I don't get any errors or messages regarding the table signatres.

Is this a bug in grub?

Cheers.

----------

## NeddySeagoon

eponymous,

Its probably not a grub bug - it would be all over the forums if it were.

Be aware that (hd0) may not be /dev/sda.

(hd0) is the first drive discovered by the BIOS.  /dev/sda is the first drive discovered by the kernel.

If you have more than one drive these need not be the same drive.

Some braindead BIOS's report the boot drive as (hd0), regardless of which drive it actually is, in which case, with 2 or more drives installed you may encounter the above BIOS 'feature'.

----------

## eponymous

 *NeddySeagoon wrote:*   

> eponymous,
> 
> Its probably not a grub bug - it would be all over the forums if it were.
> 
> Be aware that (hd0) may not be /dev/sda.
> ...

 

The thing is, I'm booting into my Gentoo install just fine :S

Is there any way to check which device hd0 actually is?

* UPDATE: Oh now this is really odd. I've just tried doing the exact same thing again (after making a tweak to my grub.conf to add a rootfs=ext4 line) and it worked fine without any error messages :S

I'm confused.

----------

## NeddySeagoon

eponymous,

That makes no sense.  A grub doesn't care what your kernel root file system is unless /boot is not a real partition, then it has to read files from your kernel root.  In any case, rootfs= is a kernel parameter.

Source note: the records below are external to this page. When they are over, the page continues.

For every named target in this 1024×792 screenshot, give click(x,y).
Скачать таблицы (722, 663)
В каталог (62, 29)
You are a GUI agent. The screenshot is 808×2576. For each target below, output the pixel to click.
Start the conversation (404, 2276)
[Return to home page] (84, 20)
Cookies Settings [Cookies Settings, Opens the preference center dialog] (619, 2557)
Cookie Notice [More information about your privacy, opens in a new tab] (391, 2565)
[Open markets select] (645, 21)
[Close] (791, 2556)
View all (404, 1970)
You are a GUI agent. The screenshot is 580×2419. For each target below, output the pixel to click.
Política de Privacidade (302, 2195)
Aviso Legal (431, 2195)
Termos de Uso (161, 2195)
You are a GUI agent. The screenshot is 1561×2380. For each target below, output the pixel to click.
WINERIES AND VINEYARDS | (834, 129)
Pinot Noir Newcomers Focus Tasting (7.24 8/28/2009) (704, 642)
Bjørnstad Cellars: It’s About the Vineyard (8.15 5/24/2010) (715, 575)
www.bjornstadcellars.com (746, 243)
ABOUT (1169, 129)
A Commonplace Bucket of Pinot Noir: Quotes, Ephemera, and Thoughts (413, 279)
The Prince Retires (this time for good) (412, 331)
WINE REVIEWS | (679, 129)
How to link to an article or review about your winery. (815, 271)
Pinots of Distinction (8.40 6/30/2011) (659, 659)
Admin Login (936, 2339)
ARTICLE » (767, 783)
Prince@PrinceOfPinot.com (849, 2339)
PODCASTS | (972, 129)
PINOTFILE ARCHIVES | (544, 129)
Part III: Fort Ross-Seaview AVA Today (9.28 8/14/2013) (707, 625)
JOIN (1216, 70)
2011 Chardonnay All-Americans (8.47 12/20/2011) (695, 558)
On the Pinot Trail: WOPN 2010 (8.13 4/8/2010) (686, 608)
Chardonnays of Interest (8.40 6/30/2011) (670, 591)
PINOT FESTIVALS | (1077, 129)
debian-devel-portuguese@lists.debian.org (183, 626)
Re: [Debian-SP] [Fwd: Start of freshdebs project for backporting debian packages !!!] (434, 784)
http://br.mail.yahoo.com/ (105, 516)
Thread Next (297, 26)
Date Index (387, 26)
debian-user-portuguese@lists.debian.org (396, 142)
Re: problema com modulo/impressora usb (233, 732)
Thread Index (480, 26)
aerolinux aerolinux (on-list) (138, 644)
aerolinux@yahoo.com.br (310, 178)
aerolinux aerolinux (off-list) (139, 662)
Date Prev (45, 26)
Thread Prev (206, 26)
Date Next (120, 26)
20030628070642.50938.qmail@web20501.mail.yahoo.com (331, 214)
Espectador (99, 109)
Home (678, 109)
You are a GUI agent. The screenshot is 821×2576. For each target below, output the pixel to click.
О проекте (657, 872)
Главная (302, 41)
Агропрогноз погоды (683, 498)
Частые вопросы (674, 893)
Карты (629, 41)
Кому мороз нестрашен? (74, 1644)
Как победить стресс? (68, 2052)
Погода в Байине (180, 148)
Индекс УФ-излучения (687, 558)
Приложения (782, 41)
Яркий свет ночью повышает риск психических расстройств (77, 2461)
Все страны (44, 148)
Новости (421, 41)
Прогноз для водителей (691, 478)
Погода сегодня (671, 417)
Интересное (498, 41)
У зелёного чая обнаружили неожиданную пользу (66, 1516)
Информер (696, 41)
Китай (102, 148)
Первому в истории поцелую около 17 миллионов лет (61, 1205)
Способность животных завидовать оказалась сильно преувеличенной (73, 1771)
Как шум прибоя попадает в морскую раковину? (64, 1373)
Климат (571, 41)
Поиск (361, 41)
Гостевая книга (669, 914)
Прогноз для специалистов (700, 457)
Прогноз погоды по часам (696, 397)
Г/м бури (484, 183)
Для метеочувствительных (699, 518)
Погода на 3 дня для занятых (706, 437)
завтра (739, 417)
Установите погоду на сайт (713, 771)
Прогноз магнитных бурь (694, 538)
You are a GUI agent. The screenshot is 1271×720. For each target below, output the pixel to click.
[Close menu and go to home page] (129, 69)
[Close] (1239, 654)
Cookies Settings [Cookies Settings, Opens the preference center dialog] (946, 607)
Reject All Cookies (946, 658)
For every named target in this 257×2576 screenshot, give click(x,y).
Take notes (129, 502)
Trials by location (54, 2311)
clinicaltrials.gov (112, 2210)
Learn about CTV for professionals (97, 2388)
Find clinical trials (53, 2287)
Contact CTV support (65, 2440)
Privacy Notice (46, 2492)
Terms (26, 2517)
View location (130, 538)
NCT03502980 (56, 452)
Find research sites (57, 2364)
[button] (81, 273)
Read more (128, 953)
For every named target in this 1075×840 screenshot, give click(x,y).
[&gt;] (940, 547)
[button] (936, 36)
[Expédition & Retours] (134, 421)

"Unknown partition table signature" refers to the last two bytes in the MBR, which must be 0x0aa 0x55.  Don't quote me on the order.

----------

## eponymous

 *NeddySeagoon wrote:*   

> eponymous,
> 
> That makes no sense.  A grub doesn't care what your kernel root file system is unless /boot is not a real partition, then it has to read files from your kernel root.  In any case, rootfs= is a kernel parameter.
> 
> "Unknown partition table signature" refers to the last two bytes in the MBR, which must be 0x0aa 0x55.  Don't quote me on the order.

 

Hi Neddy, sorry that is misleading. I didn't mean to imply that adding rootfs=ext4 solved the problem - I was merely stating what I had changed (to fix another problem) before I did another grub-install.

----------